Republican Group Launders Secret Cash, But Was It Illegal?

Republican Group Launders Secret Cash, But Was It Illegal?

Citizens United invited corporations, unions and other groups to find ways to circumvent longstanding limits on their political spending; a bombshell report today in Politico exposes just how skillfully they’ve answered the challenge.

Citizens United invited corporations, unions and other groups to find ways to circumvent longstanding limits on their political spending; a bombshell report today in Politico exposes just how skillfully they’ve answered the challenge.

The story recounts how the Republican State Leadership Conference, one of the first “outside groups” established in Citizens United’s wake, coordinated with the Alabama Republican Party to launder contributions and conceal their sources, potentially violating state law.

Mike Hubbard, then-chair of the Alabama GOP, had a problem – he wanted to hit Native American tribes flush with profits from gambling casinos for campaign cash, but avoid the potential embarrassment of directly associating the party with gambling interests. His solution: route industry gifts to the RSLC, which then spent every penny on races in Alabama — with no hint to the public about the true source of the money.

The arrangement apparently raised eyebrows within the RSLC; the group’s board engaged a prominent Washington law firm, BakerHostetler, to look into it.

Says POLITICO:

The confidential report, bearing the logo of BakerHostetler, offers a rare window into the Wild West of unrestricted campaign spending. That sector of the political world has aroused widespread suspicion among campaign finance watchdogs even as powerfully funded outside groups and their leaders have become increasingly part of the political mainstream.

The RSLC is a prime example of the rise of free-spending and largely opaque groups that have taken center stage in national politics over the last few election cycles.

Politico said that RSLC raised about $1.1 million from Alabama between January 2009 and March 2011, according to the Baker-Hostletler report. At the same time, RSLC’s Alabama polticial action committee put $1.4 million into the state party and other Alabama GOP groups. The maneuver prompted BakerHostleter to warn the RSLC board that “the path of the Alabama money could trip over a state law that bans ‘making or accepting a contribution by one person in the name of another,’” Politico said.

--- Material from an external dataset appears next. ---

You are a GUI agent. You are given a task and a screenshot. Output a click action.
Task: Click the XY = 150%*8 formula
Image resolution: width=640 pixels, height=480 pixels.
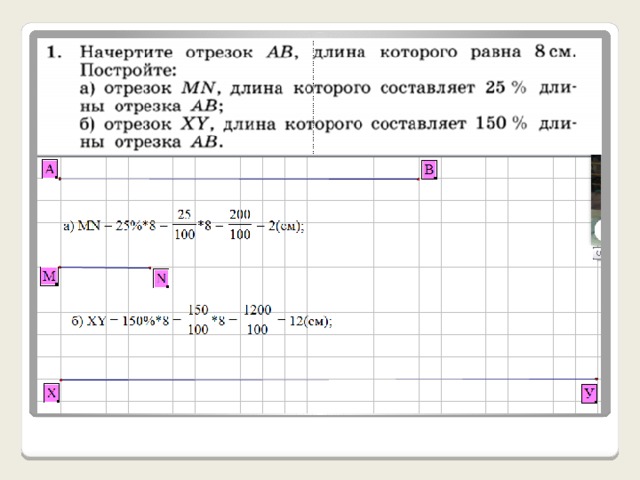202,320
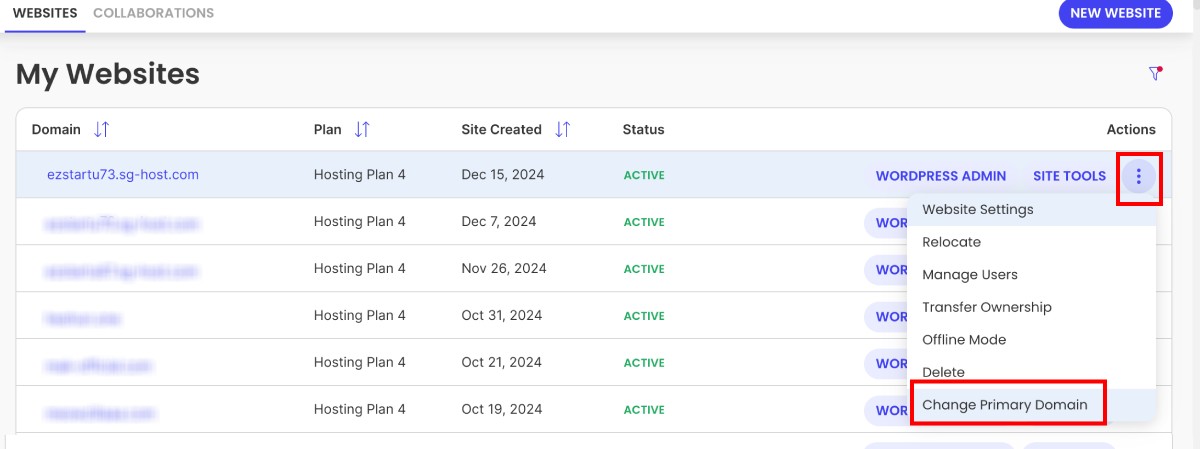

No one was ever charged with any crimes in the matter. The RSLC has parted company with Scott Ward, a former RSLC president whom Politico reports confirmed the existence of a “one-for-one deal, under which Hubbard would raise money for RSLC in return for which RSLC would contribute the same amount of money back into Alabama.”

Quite a few of the folks involved in the scheme have moved on to greater prominence – Mike Hubbard is now Speaker of the Alabama House, and Ed Gillespie, who oversaw the RSLC’s fundraising at the time, is now the GOP  Senate nominee in Virginia.

The RSLC was at the forefront of the GOP’s 2010 takeover of the House of Representatives, and is poised to play a key role in the party’s attempt to take the Senate in 2014. What role this newly discovered skeleton in their closet will play in the organization’s future is anyone’s guess.